WORK REQUEST:
Range to reproduce from the entries below: the line with "Instruction: Select the ARC Ultra plan title", the line with "You are a computer-use agent. Image", and every line in between. Give them exactly and give nothing else.

THE DATA:
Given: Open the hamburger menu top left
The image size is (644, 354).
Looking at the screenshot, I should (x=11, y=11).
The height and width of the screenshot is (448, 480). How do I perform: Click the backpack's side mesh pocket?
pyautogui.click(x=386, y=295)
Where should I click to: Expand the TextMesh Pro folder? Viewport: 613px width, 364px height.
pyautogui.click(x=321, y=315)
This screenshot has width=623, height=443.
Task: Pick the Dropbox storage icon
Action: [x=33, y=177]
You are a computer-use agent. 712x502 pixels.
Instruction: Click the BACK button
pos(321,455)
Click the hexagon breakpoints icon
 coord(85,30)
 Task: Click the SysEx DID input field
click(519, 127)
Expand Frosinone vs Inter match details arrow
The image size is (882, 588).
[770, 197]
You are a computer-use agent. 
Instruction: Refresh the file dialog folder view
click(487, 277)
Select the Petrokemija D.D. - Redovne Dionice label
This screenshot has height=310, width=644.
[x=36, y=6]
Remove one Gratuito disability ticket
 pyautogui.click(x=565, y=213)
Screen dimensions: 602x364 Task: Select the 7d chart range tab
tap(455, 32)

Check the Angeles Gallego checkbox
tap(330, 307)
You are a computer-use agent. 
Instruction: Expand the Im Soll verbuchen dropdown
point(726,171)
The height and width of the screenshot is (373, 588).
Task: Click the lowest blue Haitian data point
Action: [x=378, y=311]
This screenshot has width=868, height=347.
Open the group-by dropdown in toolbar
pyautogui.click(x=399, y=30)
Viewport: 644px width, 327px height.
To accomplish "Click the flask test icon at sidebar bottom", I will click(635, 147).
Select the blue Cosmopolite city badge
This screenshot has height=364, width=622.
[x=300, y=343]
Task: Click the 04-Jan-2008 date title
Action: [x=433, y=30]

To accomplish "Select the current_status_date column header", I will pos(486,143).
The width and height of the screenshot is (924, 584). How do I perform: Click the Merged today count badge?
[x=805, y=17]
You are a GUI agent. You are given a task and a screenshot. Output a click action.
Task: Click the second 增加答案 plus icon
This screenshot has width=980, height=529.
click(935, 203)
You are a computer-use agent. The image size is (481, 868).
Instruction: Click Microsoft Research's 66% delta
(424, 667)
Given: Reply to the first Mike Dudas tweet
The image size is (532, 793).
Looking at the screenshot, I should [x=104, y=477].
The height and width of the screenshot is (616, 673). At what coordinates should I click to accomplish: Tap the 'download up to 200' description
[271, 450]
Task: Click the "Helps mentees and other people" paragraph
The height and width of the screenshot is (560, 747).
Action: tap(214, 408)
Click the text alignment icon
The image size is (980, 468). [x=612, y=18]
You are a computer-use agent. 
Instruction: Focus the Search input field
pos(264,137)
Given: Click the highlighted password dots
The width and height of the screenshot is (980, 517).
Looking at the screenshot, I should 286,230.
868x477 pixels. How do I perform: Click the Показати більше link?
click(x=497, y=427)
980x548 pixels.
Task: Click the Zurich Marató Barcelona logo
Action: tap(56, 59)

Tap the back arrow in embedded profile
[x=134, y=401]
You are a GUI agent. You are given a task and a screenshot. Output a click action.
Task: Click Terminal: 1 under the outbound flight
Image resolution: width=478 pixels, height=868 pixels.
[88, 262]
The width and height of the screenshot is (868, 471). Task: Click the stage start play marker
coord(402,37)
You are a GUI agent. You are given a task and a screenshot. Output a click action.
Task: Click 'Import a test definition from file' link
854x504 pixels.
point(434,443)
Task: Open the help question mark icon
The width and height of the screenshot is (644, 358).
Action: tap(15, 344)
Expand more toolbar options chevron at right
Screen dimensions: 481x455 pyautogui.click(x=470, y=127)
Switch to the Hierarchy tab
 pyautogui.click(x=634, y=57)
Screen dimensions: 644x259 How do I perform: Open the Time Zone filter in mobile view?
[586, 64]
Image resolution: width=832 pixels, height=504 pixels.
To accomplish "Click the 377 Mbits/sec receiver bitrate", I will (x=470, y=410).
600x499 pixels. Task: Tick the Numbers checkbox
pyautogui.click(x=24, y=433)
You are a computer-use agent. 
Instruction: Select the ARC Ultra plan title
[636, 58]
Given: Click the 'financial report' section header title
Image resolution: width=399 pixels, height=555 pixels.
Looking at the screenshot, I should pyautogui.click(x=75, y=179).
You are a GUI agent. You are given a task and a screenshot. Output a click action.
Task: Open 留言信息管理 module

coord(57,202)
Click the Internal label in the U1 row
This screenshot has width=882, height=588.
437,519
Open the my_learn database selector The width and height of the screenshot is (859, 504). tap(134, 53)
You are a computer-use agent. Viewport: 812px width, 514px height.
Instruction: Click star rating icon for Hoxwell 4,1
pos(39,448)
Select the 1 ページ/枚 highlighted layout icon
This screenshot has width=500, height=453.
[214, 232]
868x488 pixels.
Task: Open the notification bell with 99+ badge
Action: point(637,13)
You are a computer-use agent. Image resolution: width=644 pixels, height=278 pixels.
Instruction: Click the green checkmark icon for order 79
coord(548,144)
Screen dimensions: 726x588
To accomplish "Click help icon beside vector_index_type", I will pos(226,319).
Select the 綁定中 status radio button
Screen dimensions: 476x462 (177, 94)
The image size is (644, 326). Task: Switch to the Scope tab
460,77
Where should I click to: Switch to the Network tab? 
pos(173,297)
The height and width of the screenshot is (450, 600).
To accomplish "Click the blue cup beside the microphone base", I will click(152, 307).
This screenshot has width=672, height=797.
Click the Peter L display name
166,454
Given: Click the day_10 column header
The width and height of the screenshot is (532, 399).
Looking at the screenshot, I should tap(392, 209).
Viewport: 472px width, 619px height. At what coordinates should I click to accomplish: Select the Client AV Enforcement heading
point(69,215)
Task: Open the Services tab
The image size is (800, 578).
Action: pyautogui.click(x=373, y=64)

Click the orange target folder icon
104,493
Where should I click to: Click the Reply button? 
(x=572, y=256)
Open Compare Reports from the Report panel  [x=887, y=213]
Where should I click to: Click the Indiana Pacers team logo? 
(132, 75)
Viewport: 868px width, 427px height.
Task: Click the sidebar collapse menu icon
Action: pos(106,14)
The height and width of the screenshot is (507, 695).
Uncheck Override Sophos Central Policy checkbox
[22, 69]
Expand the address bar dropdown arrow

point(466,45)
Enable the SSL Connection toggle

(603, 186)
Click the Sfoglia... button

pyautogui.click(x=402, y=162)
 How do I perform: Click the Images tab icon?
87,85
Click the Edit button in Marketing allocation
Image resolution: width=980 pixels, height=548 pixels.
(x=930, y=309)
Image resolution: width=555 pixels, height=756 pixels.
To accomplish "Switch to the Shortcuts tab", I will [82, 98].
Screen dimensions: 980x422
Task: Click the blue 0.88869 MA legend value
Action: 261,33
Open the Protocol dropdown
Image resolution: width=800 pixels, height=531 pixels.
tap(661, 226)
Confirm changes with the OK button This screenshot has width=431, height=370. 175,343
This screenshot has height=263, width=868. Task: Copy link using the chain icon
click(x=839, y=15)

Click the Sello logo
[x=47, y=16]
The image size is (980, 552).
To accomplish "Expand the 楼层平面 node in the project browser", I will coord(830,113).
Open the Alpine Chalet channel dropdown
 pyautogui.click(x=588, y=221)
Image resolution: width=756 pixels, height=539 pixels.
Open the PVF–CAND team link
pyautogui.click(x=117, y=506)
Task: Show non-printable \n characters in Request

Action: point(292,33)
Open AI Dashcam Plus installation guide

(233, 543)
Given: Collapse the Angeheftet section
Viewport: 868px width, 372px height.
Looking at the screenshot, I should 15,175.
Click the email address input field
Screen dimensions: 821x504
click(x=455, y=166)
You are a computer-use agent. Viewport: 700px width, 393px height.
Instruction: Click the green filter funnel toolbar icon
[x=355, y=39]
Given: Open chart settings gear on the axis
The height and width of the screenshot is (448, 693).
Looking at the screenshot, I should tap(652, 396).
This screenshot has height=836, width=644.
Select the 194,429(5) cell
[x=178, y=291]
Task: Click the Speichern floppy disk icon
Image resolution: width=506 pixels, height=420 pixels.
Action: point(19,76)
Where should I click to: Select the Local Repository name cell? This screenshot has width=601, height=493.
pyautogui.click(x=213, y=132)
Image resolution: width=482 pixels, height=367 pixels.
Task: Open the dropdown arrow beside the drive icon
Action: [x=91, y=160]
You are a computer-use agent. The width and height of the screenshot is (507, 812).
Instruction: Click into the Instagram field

WRITTEN ANSWER:
Instruction: Select the ARC Ultra plan title
[636, 58]
Given: Click the 'financial report' section header title
Image resolution: width=399 pixels, height=555 pixels.
Looking at the screenshot, I should pyautogui.click(x=75, y=179).
You are a GUI agent. You are given a task and a screenshot. Output a click action.
Task: Open 留言信息管理 module

coord(57,202)
Click the Internal label in the U1 row
This screenshot has width=882, height=588.
437,519
Open the my_learn database selector The width and height of the screenshot is (859, 504). tap(134, 53)
You are a computer-use agent. Viewport: 812px width, 514px height.
Instruction: Click star rating icon for Hoxwell 4,1
pos(39,448)
Select the 1 ページ/枚 highlighted layout icon
This screenshot has width=500, height=453.
[214, 232]
868x488 pixels.
Task: Open the notification bell with 99+ badge
Action: point(637,13)
You are a computer-use agent. Image resolution: width=644 pixels, height=278 pixels.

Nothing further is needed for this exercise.